Researchers from Zhejiang University in China have developed a smart application called AirText ,that allows the user to write messages in the air. An application then captures that text and enters it on the device, without the need for the user to touch the screen.

One of the main challenges in developing AirText is how to make it understand the correspondence between wrist movements and fingertip spelling movements.

As shown in the picture below, the trajectory of the wrist when spelling is quite different from the normal letters.


To the end ,the research team first used an off-the-shelf tool Leap Motion, which can track gestures with infrared sensors.Then eight volunteers used five different smart watches to spell out more than 25,000 characters, and used Leap Motion to collect relevant wrist and finger movement data.
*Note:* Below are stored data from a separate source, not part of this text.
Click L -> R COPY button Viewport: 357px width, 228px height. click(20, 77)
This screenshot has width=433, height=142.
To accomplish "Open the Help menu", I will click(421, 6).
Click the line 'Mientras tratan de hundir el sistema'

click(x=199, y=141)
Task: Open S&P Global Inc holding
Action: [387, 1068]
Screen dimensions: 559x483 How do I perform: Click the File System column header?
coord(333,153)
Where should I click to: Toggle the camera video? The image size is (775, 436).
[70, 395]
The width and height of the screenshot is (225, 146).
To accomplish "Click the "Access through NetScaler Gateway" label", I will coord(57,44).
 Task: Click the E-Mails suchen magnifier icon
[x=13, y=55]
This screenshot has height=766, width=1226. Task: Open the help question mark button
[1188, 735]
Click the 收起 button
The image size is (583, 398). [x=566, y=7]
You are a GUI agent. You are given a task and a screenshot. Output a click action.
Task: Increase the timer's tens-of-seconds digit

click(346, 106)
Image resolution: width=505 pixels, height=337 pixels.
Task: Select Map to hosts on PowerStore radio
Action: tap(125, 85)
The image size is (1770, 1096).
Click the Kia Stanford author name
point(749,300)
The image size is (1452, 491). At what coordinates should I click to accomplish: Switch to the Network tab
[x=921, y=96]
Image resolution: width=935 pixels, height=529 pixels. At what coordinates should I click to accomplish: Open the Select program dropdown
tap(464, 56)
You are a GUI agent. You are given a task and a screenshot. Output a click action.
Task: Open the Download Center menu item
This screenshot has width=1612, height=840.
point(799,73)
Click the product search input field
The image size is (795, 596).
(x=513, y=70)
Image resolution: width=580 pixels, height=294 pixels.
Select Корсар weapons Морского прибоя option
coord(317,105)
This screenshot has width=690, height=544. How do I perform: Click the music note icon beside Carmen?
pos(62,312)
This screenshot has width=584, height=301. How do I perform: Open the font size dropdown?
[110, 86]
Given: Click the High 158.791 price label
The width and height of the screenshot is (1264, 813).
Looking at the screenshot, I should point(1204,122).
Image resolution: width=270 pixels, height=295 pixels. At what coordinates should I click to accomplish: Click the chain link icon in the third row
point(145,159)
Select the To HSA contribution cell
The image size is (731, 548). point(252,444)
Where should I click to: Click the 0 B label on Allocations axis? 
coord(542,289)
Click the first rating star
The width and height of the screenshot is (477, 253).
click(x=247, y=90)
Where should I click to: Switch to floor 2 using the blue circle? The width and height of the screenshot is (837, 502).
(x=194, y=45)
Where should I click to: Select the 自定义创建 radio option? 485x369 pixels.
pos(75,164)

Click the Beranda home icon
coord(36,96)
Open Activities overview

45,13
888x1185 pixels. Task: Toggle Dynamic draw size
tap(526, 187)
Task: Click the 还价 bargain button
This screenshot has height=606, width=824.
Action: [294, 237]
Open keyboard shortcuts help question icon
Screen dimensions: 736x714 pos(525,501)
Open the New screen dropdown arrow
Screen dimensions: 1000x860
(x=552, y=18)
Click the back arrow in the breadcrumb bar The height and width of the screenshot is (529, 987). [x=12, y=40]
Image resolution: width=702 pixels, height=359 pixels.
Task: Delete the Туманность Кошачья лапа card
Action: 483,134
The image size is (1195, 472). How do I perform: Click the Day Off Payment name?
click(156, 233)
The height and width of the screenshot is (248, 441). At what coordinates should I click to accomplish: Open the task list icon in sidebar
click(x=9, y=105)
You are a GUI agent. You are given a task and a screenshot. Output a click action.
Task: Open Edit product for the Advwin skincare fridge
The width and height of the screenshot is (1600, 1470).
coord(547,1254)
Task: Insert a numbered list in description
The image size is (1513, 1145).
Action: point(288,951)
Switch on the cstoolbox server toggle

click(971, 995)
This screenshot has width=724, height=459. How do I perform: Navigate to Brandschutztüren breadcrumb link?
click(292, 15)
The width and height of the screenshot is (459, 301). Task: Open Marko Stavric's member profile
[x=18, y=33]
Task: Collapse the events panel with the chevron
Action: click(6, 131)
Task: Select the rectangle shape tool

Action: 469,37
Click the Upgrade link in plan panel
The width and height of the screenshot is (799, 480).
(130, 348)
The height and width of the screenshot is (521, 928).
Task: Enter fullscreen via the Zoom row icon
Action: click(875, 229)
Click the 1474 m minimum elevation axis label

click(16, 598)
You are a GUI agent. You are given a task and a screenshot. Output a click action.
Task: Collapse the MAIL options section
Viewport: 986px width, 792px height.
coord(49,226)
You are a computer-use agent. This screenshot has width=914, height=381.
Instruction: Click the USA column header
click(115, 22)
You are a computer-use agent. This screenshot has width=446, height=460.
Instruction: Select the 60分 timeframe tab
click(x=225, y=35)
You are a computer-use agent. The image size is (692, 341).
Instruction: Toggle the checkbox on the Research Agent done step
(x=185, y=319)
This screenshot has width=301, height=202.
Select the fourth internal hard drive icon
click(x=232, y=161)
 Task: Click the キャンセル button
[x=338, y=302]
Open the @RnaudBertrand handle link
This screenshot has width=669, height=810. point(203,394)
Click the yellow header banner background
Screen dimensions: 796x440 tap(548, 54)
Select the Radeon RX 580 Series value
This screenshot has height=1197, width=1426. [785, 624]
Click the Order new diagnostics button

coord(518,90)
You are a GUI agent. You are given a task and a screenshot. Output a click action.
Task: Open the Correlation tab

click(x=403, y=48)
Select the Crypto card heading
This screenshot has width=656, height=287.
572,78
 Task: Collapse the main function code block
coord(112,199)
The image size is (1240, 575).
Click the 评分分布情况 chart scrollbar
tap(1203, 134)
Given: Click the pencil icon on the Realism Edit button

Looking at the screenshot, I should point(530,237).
The average typing speed of volunteers using AirText was 8.1 words per minute, and their average word error rate was between 3.6% and 11.2%. In order to speed up the writing process, AirText can try to predict the word the user is trying to spell, just like the current word prediction software programs on smartphones. However, there is a limitation, AirText users must pause briefly between spelling out a single character. This method reduces the input speed, and the research team is exploring ways to eliminate this pause.